Tuesday, August 30, 2011
How Social Media Improves Disaster Response
When an earthquake rattled the East Coast in August, social media sites such as Twitter were immediately abuzz with information, warnings and reactions. According to a recent article in the New England Journal of Medicine, social media trends like this can make a major difference in disaster preparedness, response and recovery.
According to the study, social media could significantly improve public preparation and response during natural disasters like hurricanes.
According to the researchers, social media uniquely places public health officials in direct contact with civilians. With over 40 million Americans using social media, the tool allows citizens to get information quickly and researchers to collect real-time data.
Social media can play a positive role in nearly any type of disaster, including earthquakes, oil spills, heat waves and floods. (And in the next few weeks, we’ll see how it did with Irene.)
"By sharing images, texting and tweeting, the public is already becoming part of a large response network, rather than remaining mere bystanders or casualties," the researchers write. The two-way communication of social media creates "a cohesive story about a recovering community's capabilities and vulnerabilities in real time."
The authors cite several recent catastrophes in which social media provided aid. During the 2009 H1N1 influenza pandemic, for example, YouTube and Twitter users spread information about vaccinations.
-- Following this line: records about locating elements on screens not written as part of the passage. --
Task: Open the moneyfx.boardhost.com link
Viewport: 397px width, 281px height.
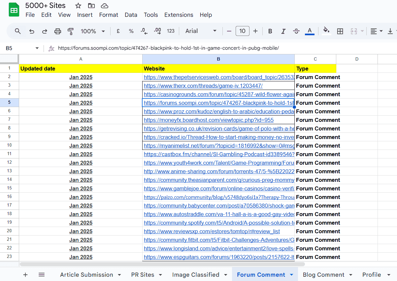Action: tap(209, 120)
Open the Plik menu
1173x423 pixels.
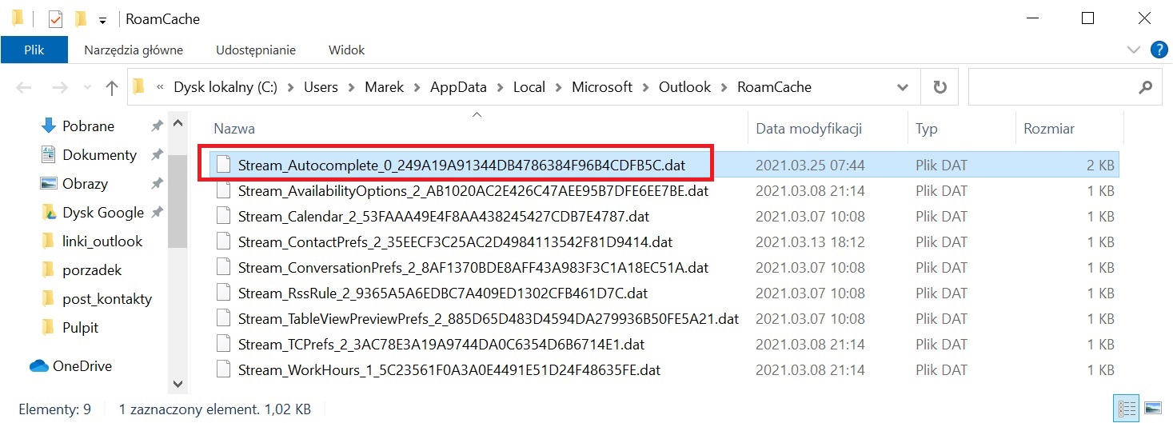[34, 50]
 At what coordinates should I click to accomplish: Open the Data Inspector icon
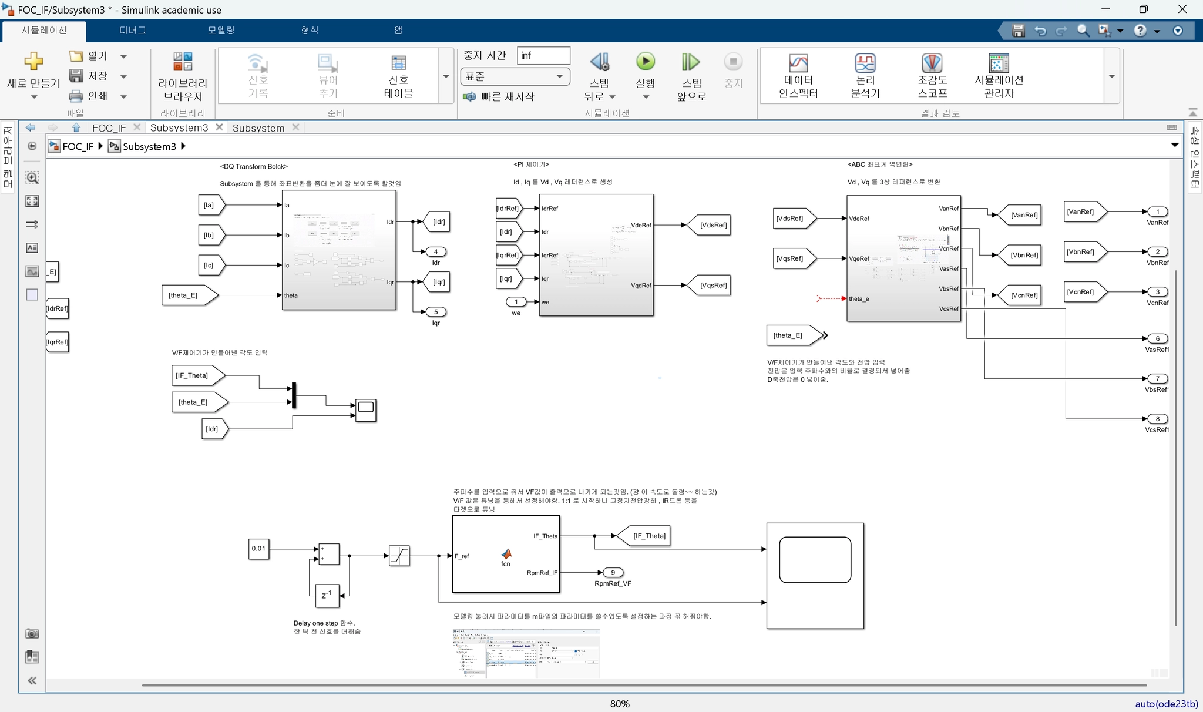(x=798, y=63)
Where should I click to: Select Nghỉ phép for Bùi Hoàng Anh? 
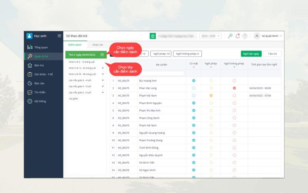pyautogui.click(x=211, y=81)
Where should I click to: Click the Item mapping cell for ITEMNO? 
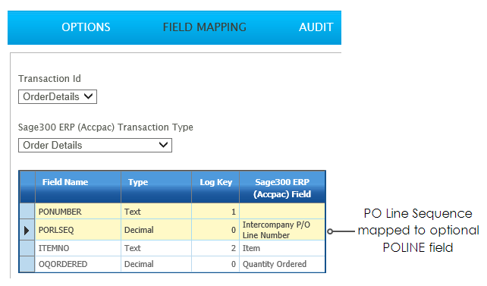tap(282, 248)
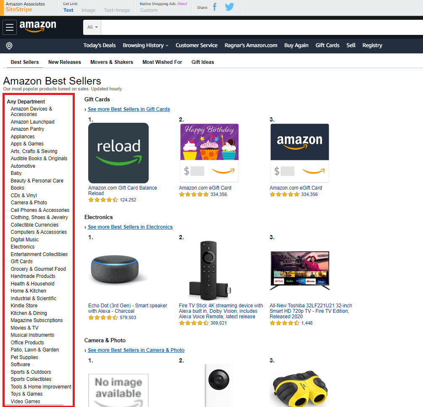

After the 2010 Deepwater Horizon oil spill, photographs of damaged animals quickly proliferated throughout the social media landscape, prompting volunteers to aid in clean-up.
The authors provide several example situations in which social media could play an even larger role. They suggest that location-based apps, such as Foursquare, could enable emergency planners to find nearby doctors and nurses if they have checked-in to an area. The authors also call for an online “buddy system” to help friends and family look after at-risk people during weather emergencies, like heat waves.
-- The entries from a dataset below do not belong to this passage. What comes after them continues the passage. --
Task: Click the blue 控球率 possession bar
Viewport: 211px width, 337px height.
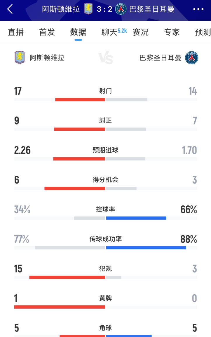Action: [x=136, y=218]
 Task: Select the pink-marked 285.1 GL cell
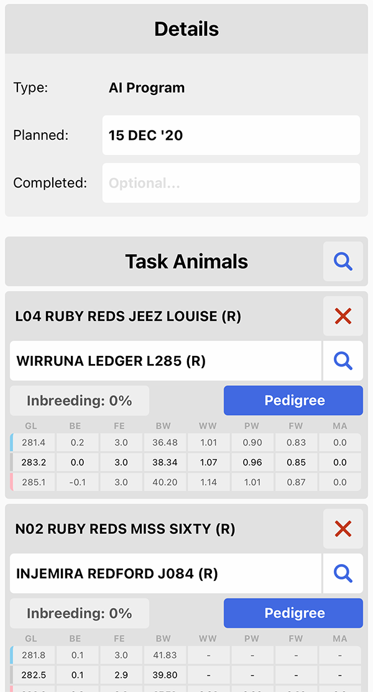[33, 483]
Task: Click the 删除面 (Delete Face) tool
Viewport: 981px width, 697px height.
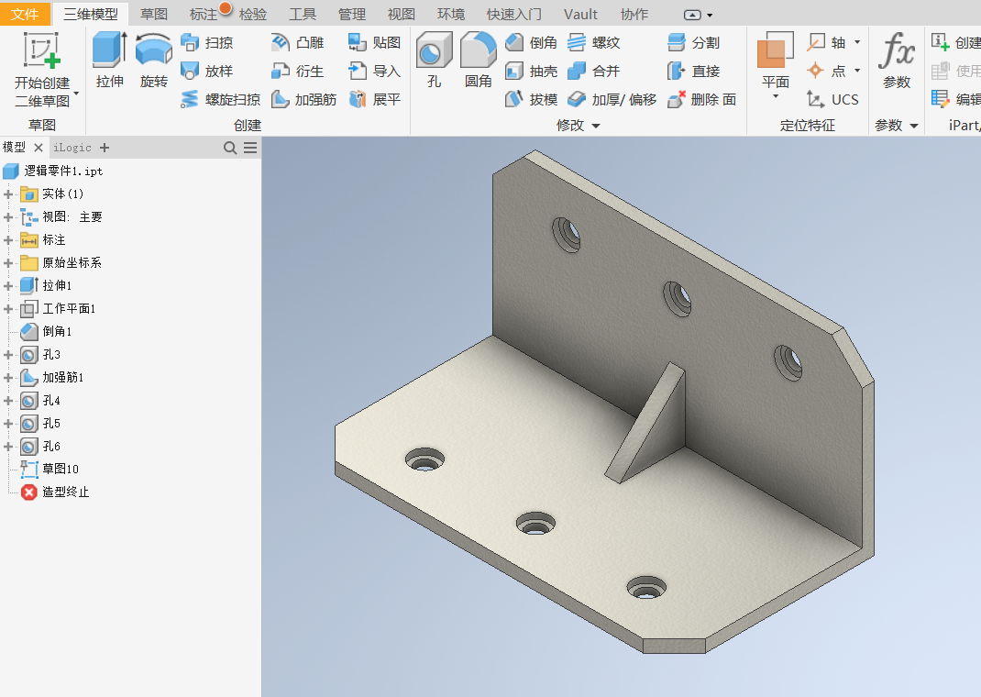Action: click(x=702, y=99)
The paper proposes the use of RSS feeds and mobile apps to track wait-times and capacities of emergency rooms. Such tools could enable public health planners to better organize collaboration between hospitals during emergencies.
Raina M. Merchant, MD, MS, an assistant professor of Emergency Medicine at Perelman School of Medicine at the University of Pennsylvania, led the investigation. Nicole Lurie and Stacy Elmer of the Office of the Assistant Secretary for Preparedness and Response in the U.S. Department of Health and Human Services assisted with the paper.